[Opening DATA FOR THIS EXERCISE section]

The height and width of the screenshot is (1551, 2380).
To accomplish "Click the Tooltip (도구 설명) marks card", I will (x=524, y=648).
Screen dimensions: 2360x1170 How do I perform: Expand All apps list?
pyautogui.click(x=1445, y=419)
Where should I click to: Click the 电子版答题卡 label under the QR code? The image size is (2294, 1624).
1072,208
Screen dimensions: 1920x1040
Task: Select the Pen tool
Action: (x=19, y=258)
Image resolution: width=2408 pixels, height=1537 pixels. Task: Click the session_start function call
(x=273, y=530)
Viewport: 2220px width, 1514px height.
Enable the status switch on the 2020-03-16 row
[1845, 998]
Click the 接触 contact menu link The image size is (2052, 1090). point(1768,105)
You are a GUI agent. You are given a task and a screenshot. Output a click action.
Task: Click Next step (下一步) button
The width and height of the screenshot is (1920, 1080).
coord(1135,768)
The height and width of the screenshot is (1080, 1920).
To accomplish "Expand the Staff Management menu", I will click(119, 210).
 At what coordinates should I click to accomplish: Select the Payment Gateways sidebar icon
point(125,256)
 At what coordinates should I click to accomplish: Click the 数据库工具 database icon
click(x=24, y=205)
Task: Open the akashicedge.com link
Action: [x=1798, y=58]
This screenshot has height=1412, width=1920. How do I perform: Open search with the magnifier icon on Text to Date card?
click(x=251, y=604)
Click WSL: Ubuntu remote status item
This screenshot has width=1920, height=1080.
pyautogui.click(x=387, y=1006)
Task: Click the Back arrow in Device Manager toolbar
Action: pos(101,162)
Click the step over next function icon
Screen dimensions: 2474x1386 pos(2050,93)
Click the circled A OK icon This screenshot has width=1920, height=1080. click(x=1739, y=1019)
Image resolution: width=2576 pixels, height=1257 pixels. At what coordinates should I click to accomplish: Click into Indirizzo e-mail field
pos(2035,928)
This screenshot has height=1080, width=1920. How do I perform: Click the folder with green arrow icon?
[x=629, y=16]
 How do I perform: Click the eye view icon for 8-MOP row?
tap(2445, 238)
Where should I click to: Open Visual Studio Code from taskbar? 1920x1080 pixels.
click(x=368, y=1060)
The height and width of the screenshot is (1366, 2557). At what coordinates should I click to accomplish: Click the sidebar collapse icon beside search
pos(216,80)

[Closing DATA FOR THIS EXERCISE section]

TASK PROMPT:
Report every line above that has the string "will" in it.

REPLY:
To accomplish "Click the Tooltip (도구 설명) marks card", I will (x=524, y=648).
To accomplish "Expand the Staff Management menu", I will click(119, 210).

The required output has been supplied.